## EXERCISE OBJECTIVE
Word for word, output the data that follows.

━━━━━━━━━━━━━━━━

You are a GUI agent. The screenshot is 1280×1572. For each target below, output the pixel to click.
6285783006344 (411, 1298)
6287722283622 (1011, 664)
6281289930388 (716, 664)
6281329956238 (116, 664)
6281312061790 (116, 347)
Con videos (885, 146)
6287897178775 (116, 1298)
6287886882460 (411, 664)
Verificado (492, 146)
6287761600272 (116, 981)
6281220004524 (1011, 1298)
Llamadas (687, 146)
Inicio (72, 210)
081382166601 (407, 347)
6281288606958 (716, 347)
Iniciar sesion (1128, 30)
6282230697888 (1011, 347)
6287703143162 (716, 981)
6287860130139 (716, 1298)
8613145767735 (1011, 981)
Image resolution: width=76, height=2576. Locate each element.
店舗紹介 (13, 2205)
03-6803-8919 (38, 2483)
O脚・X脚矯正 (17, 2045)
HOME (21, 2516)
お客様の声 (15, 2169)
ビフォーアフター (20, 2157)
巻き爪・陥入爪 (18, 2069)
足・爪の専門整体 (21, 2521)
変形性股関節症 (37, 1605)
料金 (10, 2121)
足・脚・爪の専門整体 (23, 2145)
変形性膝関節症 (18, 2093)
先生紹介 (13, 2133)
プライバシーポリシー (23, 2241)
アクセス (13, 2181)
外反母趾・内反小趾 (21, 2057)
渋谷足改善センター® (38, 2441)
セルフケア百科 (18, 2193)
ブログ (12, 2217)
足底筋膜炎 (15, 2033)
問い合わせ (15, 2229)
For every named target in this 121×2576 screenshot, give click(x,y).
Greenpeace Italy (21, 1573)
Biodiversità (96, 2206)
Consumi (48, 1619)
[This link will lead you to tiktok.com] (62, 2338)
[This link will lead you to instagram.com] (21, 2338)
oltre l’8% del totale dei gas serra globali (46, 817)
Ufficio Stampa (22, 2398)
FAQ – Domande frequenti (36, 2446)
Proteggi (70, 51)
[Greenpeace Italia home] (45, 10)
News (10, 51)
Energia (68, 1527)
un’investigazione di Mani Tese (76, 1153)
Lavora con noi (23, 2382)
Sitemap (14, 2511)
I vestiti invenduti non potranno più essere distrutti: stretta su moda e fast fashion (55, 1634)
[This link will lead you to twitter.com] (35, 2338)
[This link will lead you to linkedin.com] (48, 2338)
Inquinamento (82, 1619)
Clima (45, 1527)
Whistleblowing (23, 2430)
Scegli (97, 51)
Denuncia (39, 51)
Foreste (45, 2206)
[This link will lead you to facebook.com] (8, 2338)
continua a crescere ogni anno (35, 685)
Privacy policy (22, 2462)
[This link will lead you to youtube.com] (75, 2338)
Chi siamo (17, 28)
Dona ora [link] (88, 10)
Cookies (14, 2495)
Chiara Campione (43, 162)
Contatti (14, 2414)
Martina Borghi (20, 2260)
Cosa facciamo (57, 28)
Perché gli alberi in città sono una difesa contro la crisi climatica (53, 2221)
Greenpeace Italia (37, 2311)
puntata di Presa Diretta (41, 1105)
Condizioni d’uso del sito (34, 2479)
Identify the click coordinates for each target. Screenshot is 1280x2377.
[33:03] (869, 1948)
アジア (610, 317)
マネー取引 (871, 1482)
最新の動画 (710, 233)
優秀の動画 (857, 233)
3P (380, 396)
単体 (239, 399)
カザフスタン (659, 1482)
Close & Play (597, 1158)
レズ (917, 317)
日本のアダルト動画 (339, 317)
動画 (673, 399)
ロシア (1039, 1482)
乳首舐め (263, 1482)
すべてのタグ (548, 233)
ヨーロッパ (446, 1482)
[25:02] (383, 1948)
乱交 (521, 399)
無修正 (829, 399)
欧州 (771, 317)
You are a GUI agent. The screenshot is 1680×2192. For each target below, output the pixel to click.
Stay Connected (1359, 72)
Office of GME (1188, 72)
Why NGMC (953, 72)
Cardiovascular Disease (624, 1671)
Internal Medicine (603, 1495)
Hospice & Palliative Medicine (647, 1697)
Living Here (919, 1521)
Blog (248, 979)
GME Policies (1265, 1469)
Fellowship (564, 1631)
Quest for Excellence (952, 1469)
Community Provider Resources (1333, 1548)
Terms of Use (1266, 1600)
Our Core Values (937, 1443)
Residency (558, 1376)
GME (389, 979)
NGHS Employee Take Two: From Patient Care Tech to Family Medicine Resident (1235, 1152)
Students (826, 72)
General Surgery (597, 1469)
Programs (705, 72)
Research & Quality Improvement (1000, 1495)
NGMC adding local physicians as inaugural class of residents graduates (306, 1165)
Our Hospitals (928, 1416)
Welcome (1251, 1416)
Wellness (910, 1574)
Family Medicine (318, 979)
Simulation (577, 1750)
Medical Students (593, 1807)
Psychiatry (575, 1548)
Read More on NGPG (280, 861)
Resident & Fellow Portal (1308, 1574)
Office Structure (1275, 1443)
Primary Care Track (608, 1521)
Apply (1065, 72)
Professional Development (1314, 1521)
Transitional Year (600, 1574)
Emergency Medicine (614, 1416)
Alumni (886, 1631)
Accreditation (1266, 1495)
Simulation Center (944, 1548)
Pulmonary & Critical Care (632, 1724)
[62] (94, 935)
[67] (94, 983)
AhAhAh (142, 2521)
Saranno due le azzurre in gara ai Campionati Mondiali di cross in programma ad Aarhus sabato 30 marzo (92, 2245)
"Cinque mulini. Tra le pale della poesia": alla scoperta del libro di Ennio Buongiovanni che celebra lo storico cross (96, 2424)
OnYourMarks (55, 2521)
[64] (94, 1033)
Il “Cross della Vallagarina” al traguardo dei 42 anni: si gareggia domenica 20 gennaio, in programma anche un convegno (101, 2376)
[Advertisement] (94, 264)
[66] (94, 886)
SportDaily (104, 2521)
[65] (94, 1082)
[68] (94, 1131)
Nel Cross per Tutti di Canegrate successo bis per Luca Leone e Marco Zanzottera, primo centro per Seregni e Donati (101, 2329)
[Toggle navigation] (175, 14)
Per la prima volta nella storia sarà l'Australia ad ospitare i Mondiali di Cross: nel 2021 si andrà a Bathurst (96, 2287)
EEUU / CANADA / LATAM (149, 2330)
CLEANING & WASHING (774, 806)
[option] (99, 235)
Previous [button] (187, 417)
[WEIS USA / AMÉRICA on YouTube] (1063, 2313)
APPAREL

━━━━━━━━━━━━━━━━

## PROBLEM SOLUTION
You are a GUI agent. The screenshot is 1280×1572. For each target below, output the pixel to click.
6285783006344 (411, 1298)
6287722283622 (1011, 664)
6281289930388 (716, 664)
6281329956238 (116, 664)
6281312061790 (116, 347)
Con videos (885, 146)
6287897178775 (116, 1298)
6287886882460 (411, 664)
Verificado (492, 146)
6287761600272 (116, 981)
6281220004524 (1011, 1298)
Llamadas (687, 146)
Inicio (72, 210)
081382166601 (407, 347)
6281288606958 (716, 347)
Iniciar sesion (1128, 30)
6282230697888 (1011, 347)
6287703143162 (716, 981)
6287860130139 (716, 1298)
8613145767735 (1011, 981)
Image resolution: width=76, height=2576. Locate each element.
店舗紹介 (13, 2205)
03-6803-8919 (38, 2483)
O脚・X脚矯正 (17, 2045)
HOME (21, 2516)
お客様の声 (15, 2169)
ビフォーアフター (20, 2157)
巻き爪・陥入爪 (18, 2069)
足・爪の専門整体 (21, 2521)
変形性股関節症 (37, 1605)
料金 (10, 2121)
足・脚・爪の専門整体 (23, 2145)
変形性膝関節症 (18, 2093)
先生紹介 (13, 2133)
プライバシーポリシー (23, 2241)
アクセス (13, 2181)
外反母趾・内反小趾 (21, 2057)
渋谷足改善センター® (38, 2441)
セルフケア百科 (18, 2193)
ブログ (12, 2217)
足底筋膜炎 (15, 2033)
問い合わせ (15, 2229)
For every named target in this 121×2576 screenshot, give click(x,y).
Greenpeace Italy (21, 1573)
Biodiversità (96, 2206)
Consumi (48, 1619)
[This link will lead you to tiktok.com] (62, 2338)
[This link will lead you to instagram.com] (21, 2338)
oltre l’8% del totale dei gas serra globali (46, 817)
Ufficio Stampa (22, 2398)
FAQ – Domande frequenti (36, 2446)
Proteggi (70, 51)
[Greenpeace Italia home] (45, 10)
News (10, 51)
Energia (68, 1527)
un’investigazione di Mani Tese (76, 1153)
Lavora con noi (23, 2382)
Sitemap (14, 2511)
I vestiti invenduti non potranno più essere distrutti: stretta su moda e fast fashion (55, 1634)
[This link will lead you to twitter.com] (35, 2338)
[This link will lead you to linkedin.com] (48, 2338)
Inquinamento (82, 1619)
Clima (45, 1527)
Whistleblowing (23, 2430)
Scegli (97, 51)
Denuncia (39, 51)
Foreste (45, 2206)
[This link will lead you to facebook.com] (8, 2338)
continua a crescere ogni anno (35, 685)
Privacy policy (22, 2462)
[This link will lead you to youtube.com] (75, 2338)
Chi siamo (17, 28)
Dona ora [link] (88, 10)
Cookies (14, 2495)
Chiara Campione (43, 162)
Contatti (14, 2414)
Martina Borghi (20, 2260)
Cosa facciamo (57, 28)
Perché gli alberi in città sono una difesa contro la crisi climatica (53, 2221)
Greenpeace Italia (37, 2311)
puntata di Presa Diretta (41, 1105)
Condizioni d’uso del sito (34, 2479)
Identify the click coordinates for each target. Screenshot is 1280x2377.
[33:03] (869, 1948)
アジア (610, 317)
マネー取引 (871, 1482)
最新の動画 (710, 233)
優秀の動画 (857, 233)
3P (380, 396)
単体 (239, 399)
カザフスタン (659, 1482)
Close & Play (597, 1158)
レズ (917, 317)
日本のアダルト動画 (339, 317)
動画 (673, 399)
ロシア (1039, 1482)
乳首舐め (263, 1482)
すべてのタグ (548, 233)
ヨーロッパ (446, 1482)
[25:02] (383, 1948)
乱交 (521, 399)
無修正 (829, 399)
欧州 (771, 317)
You are a GUI agent. The screenshot is 1680×2192. For each target below, output the pixel to click.
Stay Connected (1359, 72)
Office of GME (1188, 72)
Why NGMC (953, 72)
Cardiovascular Disease (624, 1671)
Internal Medicine (603, 1495)
Hospice & Palliative Medicine (647, 1697)
Living Here (919, 1521)
Blog (248, 979)
GME Policies (1265, 1469)
Fellowship (564, 1631)
Quest for Excellence (952, 1469)
Community Provider Resources (1333, 1548)
Terms of Use (1266, 1600)
Our Core Values (937, 1443)
Residency (558, 1376)
GME (389, 979)
NGHS Employee Take Two: From Patient Care Tech to Family Medicine Resident (1235, 1152)
Students (826, 72)
General Surgery (597, 1469)
Programs (705, 72)
Research & Quality Improvement (1000, 1495)
NGMC adding local physicians as inaugural class of residents graduates (306, 1165)
Our Hospitals (928, 1416)
Welcome (1251, 1416)
Wellness (910, 1574)
Family Medicine (318, 979)
Simulation (577, 1750)
Medical Students (593, 1807)
Psychiatry (575, 1548)
Read More on NGPG (280, 861)
Resident & Fellow Portal (1308, 1574)
Office Structure (1275, 1443)
Primary Care Track (608, 1521)
Apply (1065, 72)
Professional Development (1314, 1521)
Transitional Year (600, 1574)
Emergency Medicine (614, 1416)
Alumni (886, 1631)
Accreditation (1266, 1495)
Simulation Center (944, 1548)
Pulmonary & Critical Care (632, 1724)
[62] (94, 935)
[67] (94, 983)
AhAhAh (142, 2521)
Saranno due le azzurre in gara ai Campionati Mondiali di cross in programma ad Aarhus sabato 30 marzo (92, 2245)
"Cinque mulini. Tra le pale della poesia": alla scoperta del libro di Ennio Buongiovanni che celebra lo storico cross (96, 2424)
OnYourMarks (55, 2521)
[64] (94, 1033)
Il “Cross della Vallagarina” al traguardo dei 42 anni: si gareggia domenica 20 gennaio, in programma anche un convegno (101, 2376)
[Advertisement] (94, 264)
[66] (94, 886)
SportDaily (104, 2521)
[65] (94, 1082)
[68] (94, 1131)
Nel Cross per Tutti di Canegrate successo bis per Luca Leone e Marco Zanzottera, primo centro per Seregni e Donati (101, 2329)
[Toggle navigation] (175, 14)
Per la prima volta nella storia sarà l'Australia ad ospitare i Mondiali di Cross: nel 2021 si andrà a Bathurst (96, 2287)
EEUU / CANADA / LATAM (149, 2330)
CLEANING & WASHING (774, 806)
[option] (99, 235)
Previous [button] (187, 417)
[WEIS USA / AMÉRICA on YouTube] (1063, 2313)
APPAREL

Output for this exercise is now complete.